Consignes de travail:
a) Reproduisez fidèlement le passage de l'extrait cité qui s'ouvre sur les mots contenant "Quoi de mieux" et se clôt sur "géométrie variable, disons.".
b) D'après l'extrait cité, pourquoi l'auteur évoque-t-il Colombo ? Répondez en une à trois phrases.
c) Réécrivez sous forme de liste plus courte le paragraphe de l'extrait cité qui commence par "Quoi de mieux qu'un personnage", en conservant ses faits principaux.

Extrait cité:

☆ ☆ ☆ ☆ ☆ ☆ ☆

Mais, si j'évoque aussi Colombo, c'est que la trame narrative de "Je l'ai fait pour toi" possède bien des points communs avec ce qui fait tout le sel de la série "Columbo". Rassurez-vous, la différence essentielle est qu'on ne connaît pas dès les premières pages l'identité du coupable. En revanche, par la suite, Samuel Moss a vraiment des attitudes très... "columbesques"...
Quoi de mieux qu'un personnage complètement imprévisible ? Samuel Moss en fait partie et Laurent Scalese, qui le met en scène (avec un plaisir qu'on devine aisément) joue toute la partition. On pourrait aussi lorgner vers Hercule Poirot, ses cellules grises et ses intuitions foudroyantes. Le commandant Moss ne néglige pas l'arsenal scientifique en vogue, mais sa force est ailleurs.
Je suis curieux de le voir évoluer, de découvrir de nouvelles enquêtes dont il sera le héros, de voir ce personnage gagner en épaisseur, mais aussi nous offrir d'autres aspects de ses talents et de sa folle intuition. Voir aussi si Laurent Scalese va conserver le schéma mis en place dans "Je l'ai fait pour toi", ou s'il sera à géométrie variable, disons.

☆ ☆ ☆ ☆ ☆ ☆ ☆

Données fournies:
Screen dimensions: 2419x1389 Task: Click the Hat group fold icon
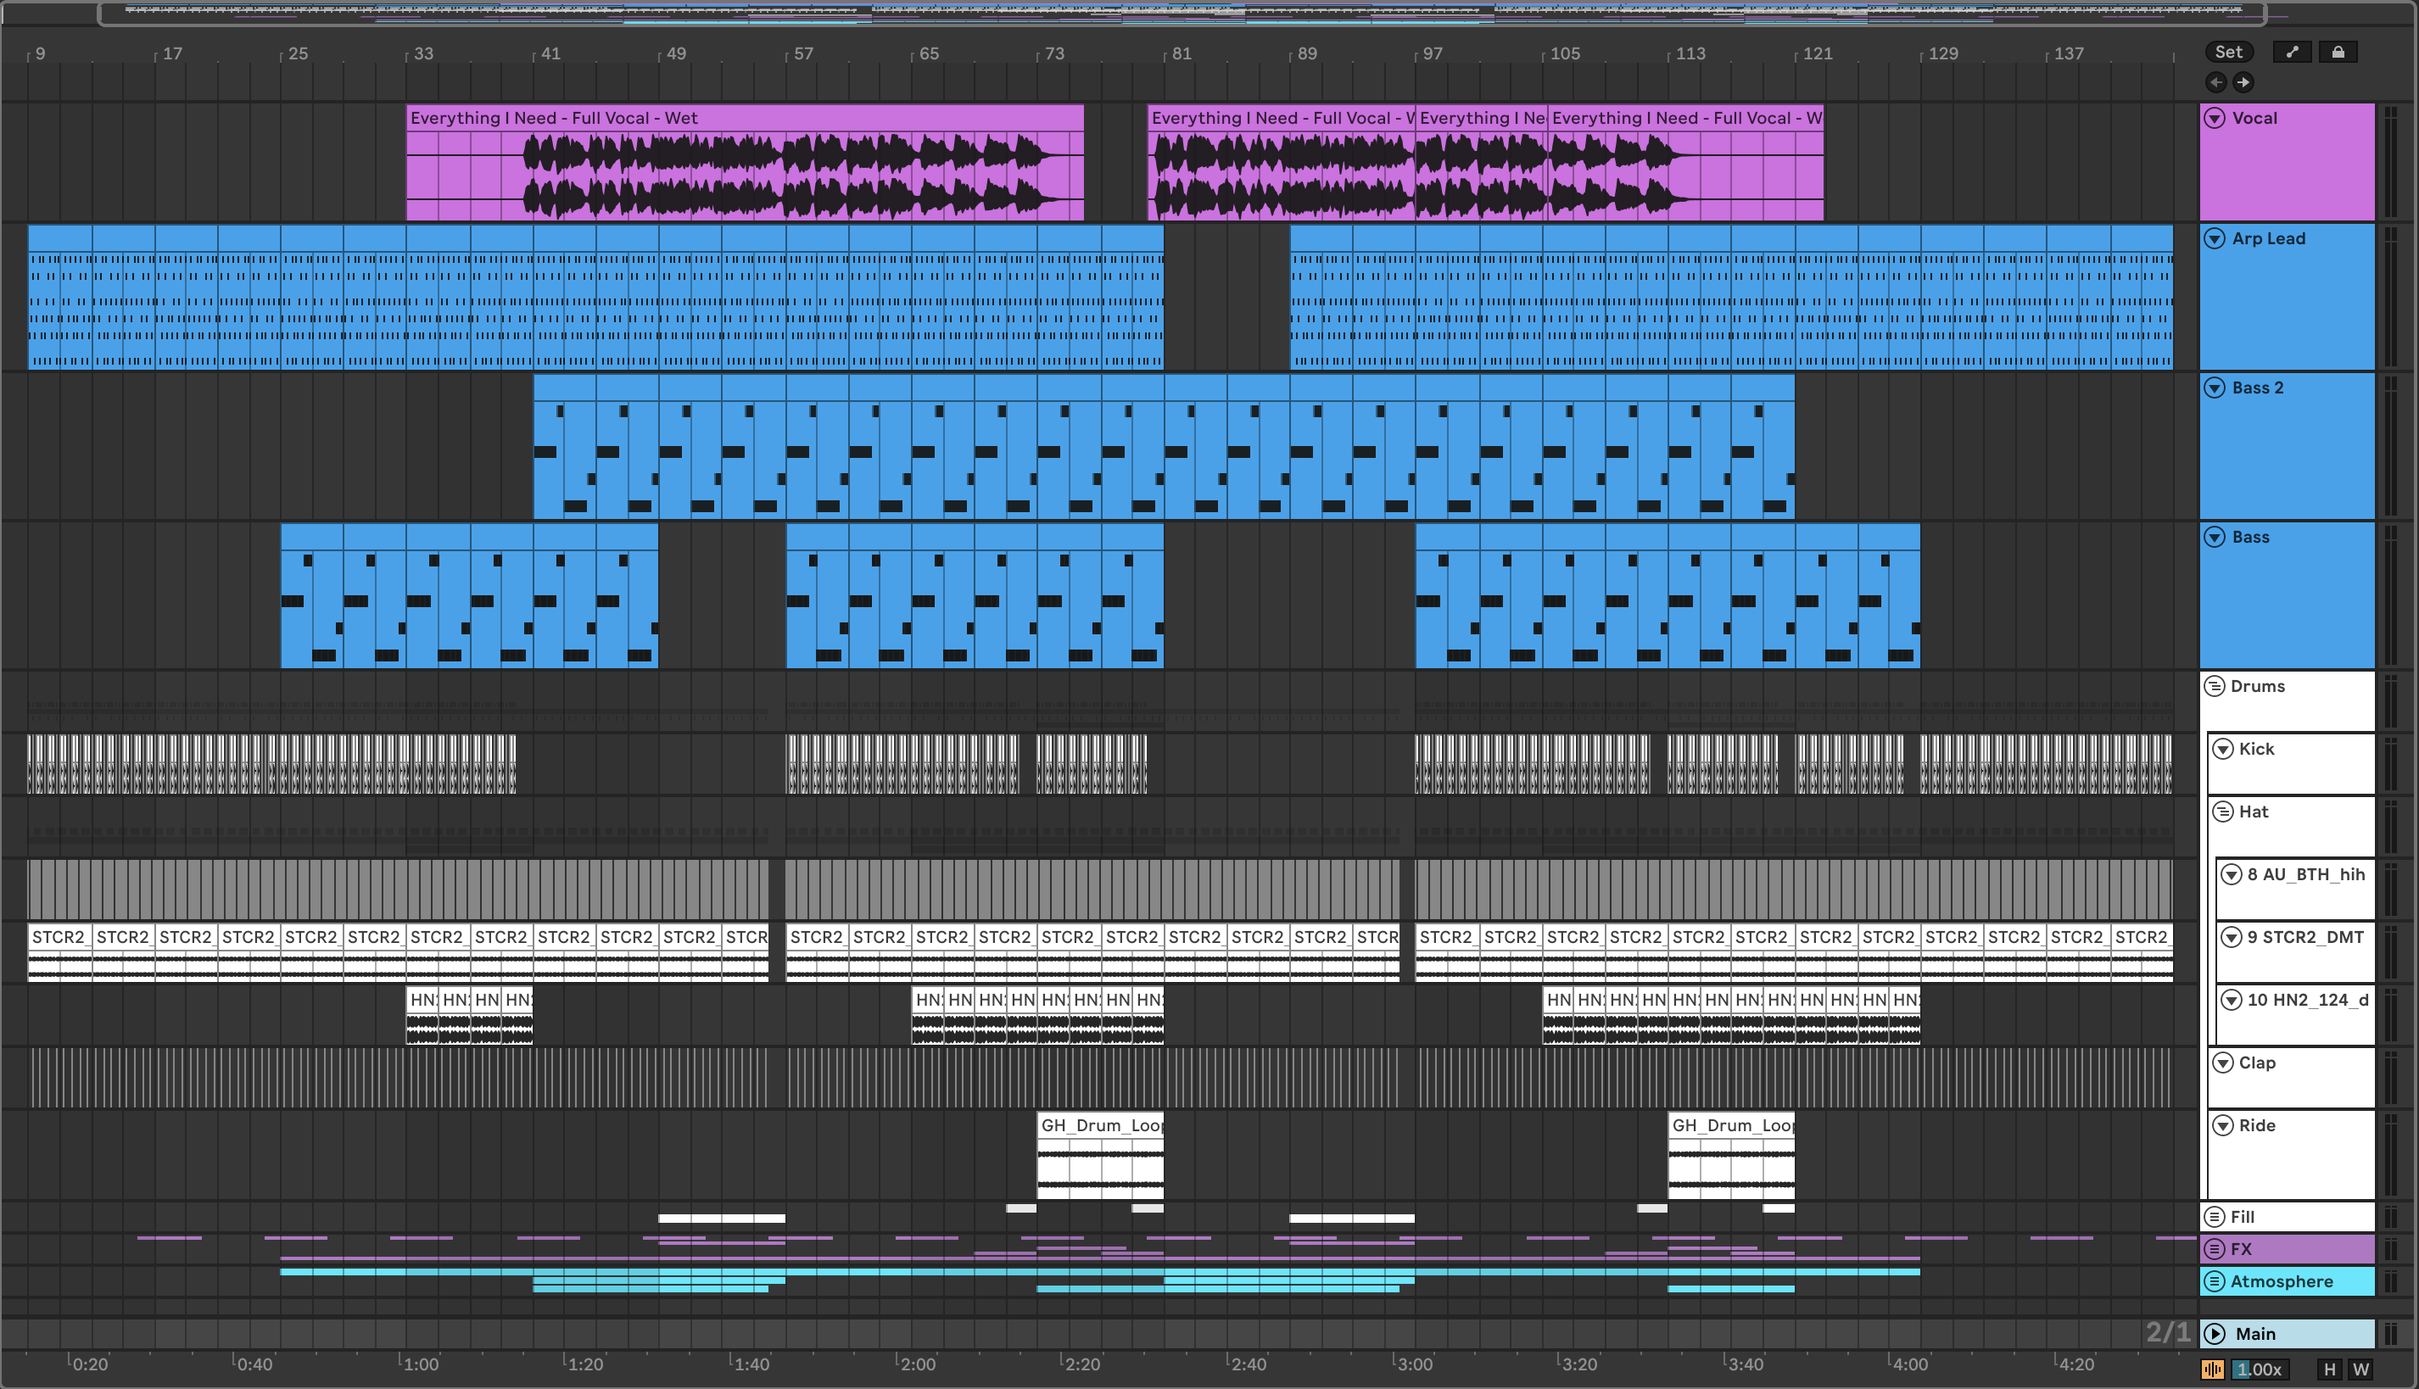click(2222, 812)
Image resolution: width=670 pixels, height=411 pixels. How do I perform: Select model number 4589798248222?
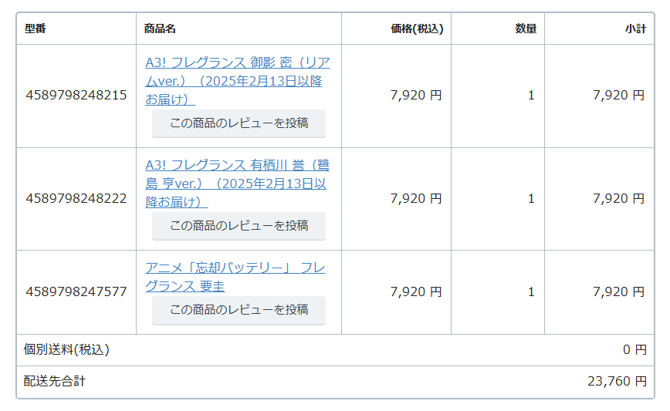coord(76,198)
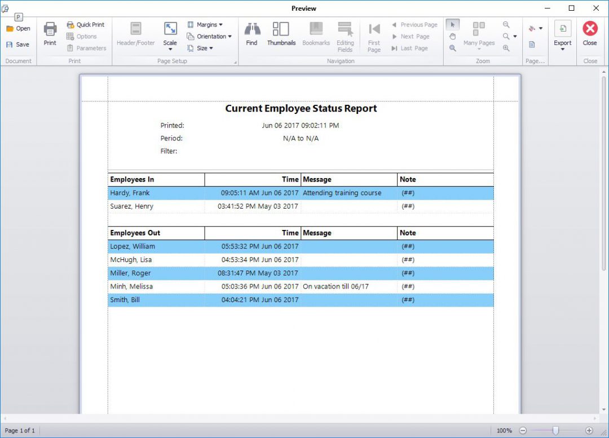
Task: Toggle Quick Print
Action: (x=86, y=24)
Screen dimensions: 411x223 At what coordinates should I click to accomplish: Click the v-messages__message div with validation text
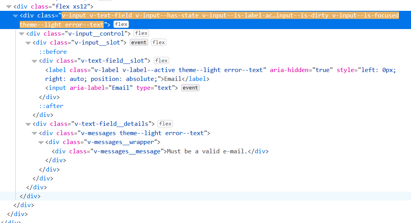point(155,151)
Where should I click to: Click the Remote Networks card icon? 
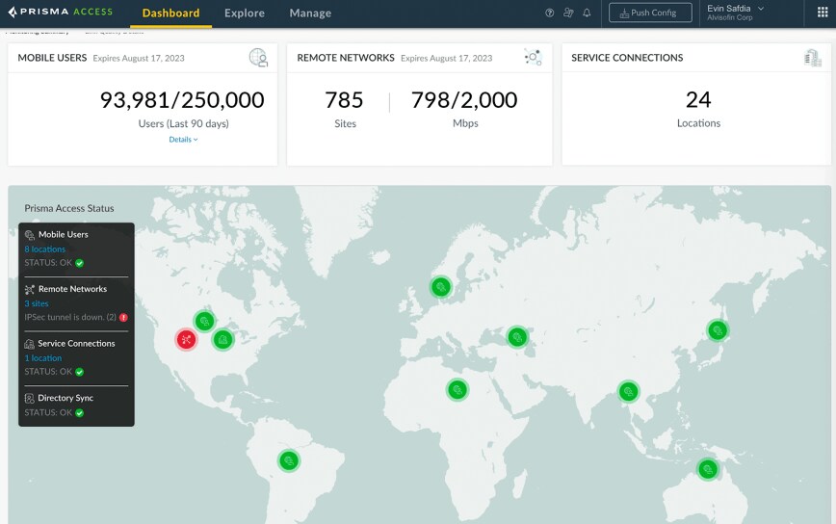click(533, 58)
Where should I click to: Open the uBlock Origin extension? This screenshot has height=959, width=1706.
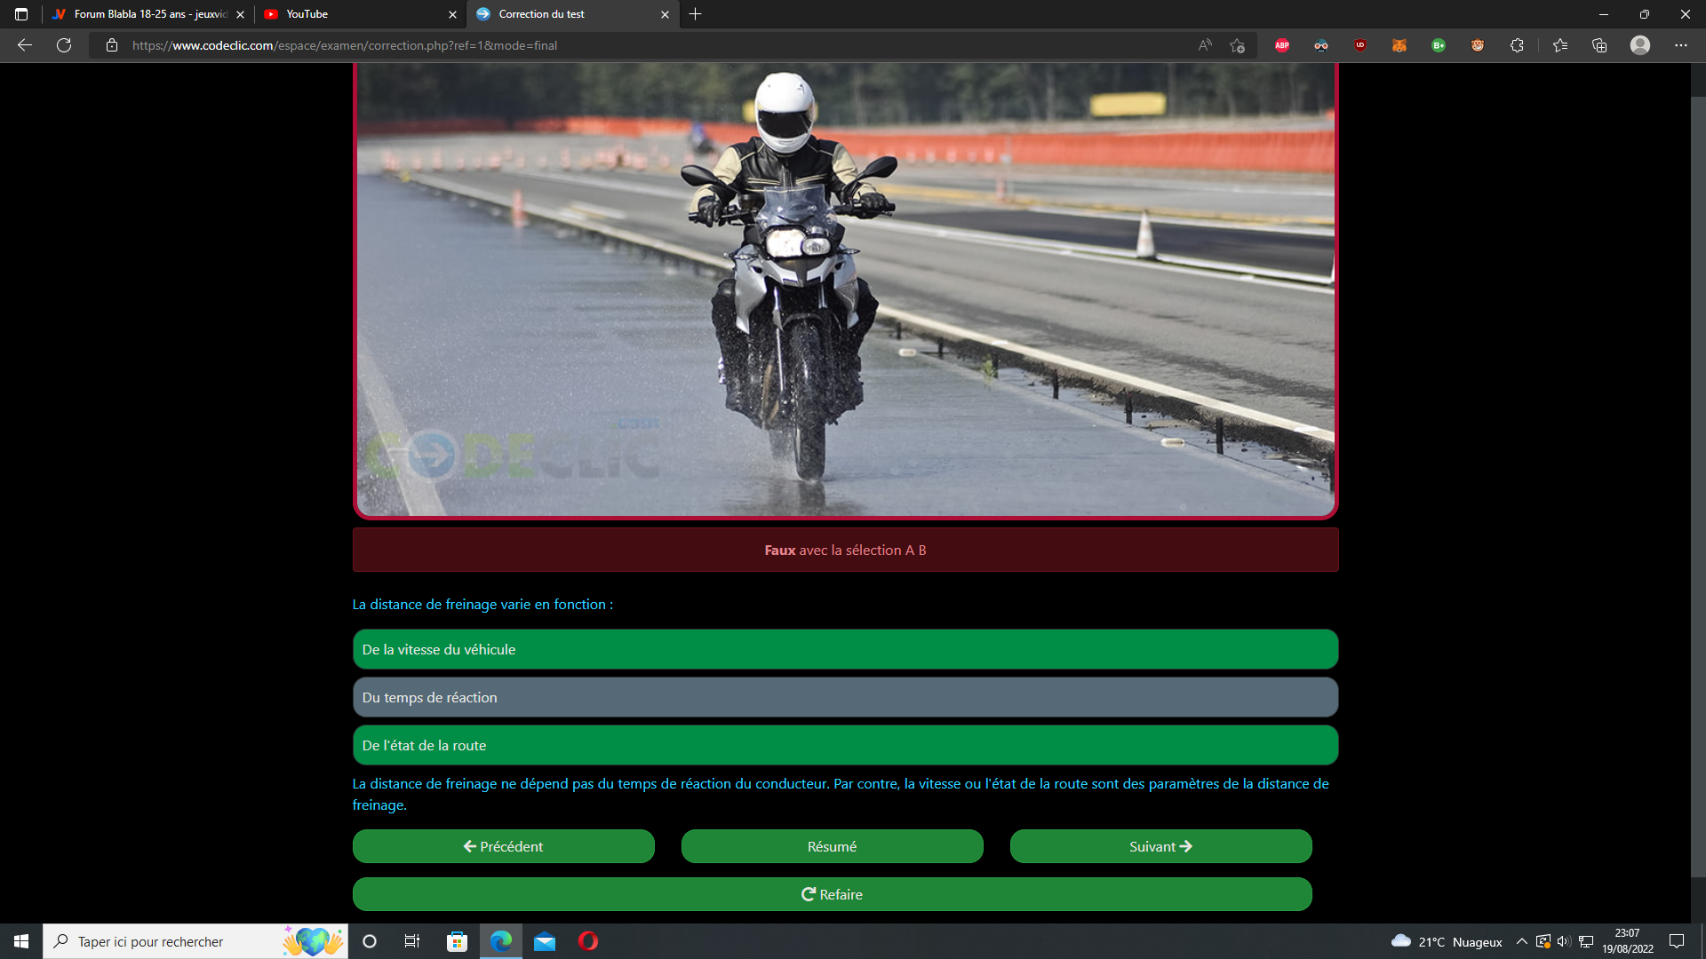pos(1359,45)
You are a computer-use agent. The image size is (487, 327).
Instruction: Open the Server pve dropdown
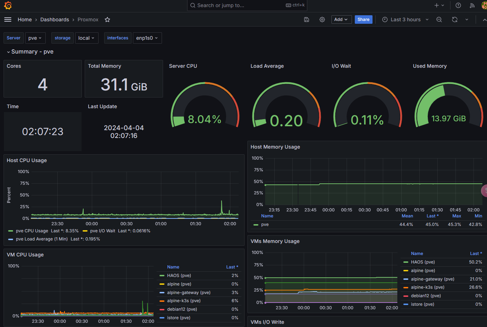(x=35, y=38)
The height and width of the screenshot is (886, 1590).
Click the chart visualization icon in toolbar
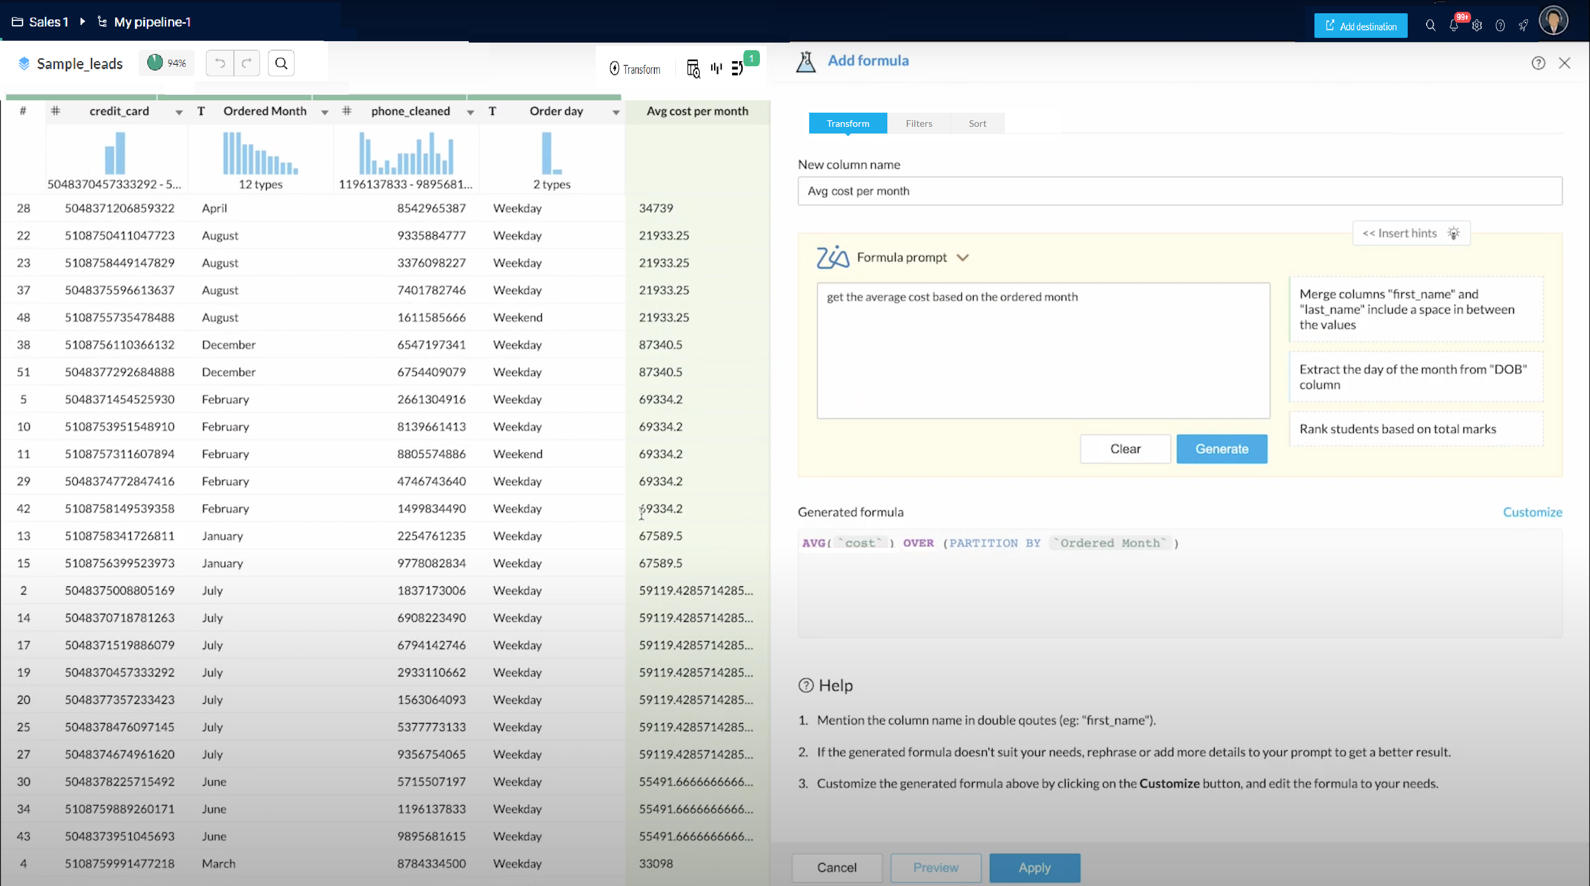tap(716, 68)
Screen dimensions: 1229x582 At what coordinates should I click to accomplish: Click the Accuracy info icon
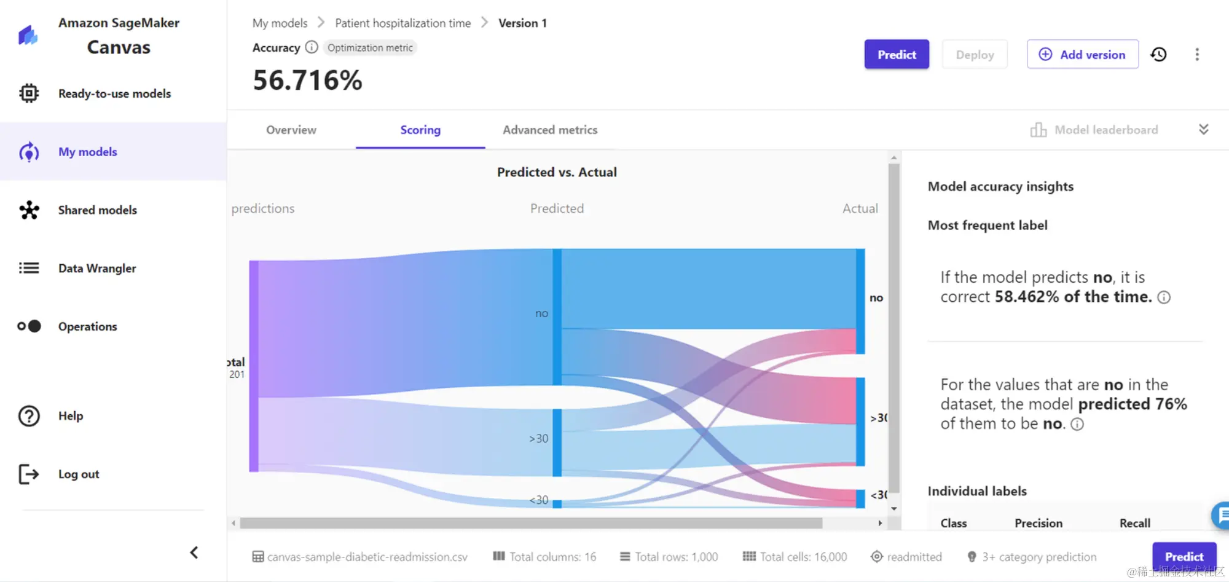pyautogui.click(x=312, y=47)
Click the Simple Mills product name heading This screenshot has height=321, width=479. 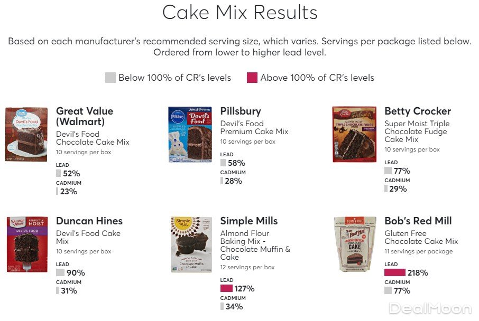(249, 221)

☆ ☆ ☆ ☆ ☆ ☆ ☆

Réponses dans l'ordre:
a)
Quoi de mieux qu'un personnage complètement imprévisible ? Samuel Moss en fait partie et Laurent Scalese, qui le met en scène (avec un plaisir qu'on devine aisément) joue toute la partition. On pourrait aussi lorgner vers Hercule Poirot, ses cellules grises et ses intuitions foudroyantes. Le commandant Moss ne néglige pas l'arsenal scientifique en vogue, mais sa force est ailleurs.
Je suis curieux de le voir évoluer, de découvrir de nouvelles enquêtes dont il sera le héros, de voir ce personnage gagner en épaisseur, mais aussi nous offrir d'autres aspects de ses talents et de sa folle intuition. Voir aussi si Laurent Scalese va conserver le schéma mis en place dans "Je l'ai fait pour toi", ou s'il sera à géométrie variable, disons.

b) L'auteur évoque Colombo parce que la trame narrative de "Je l'ai fait pour toi" a bien des points communs avec ce qui fait tout le sel de la série "Columbo".

c)
- Samuel Moss est un personnage complètement imprévisible.
- Laurent Scalese le met en scène avec un plaisir qu'on devine aisément et joue toute la partition.
- On peut aussi penser à Hercule Poirot et à ses intuitions foudroyantes.
- Le commandant Moss ne néglige pas l'arsenal scientifique en vogue, mais sa force est ailleurs.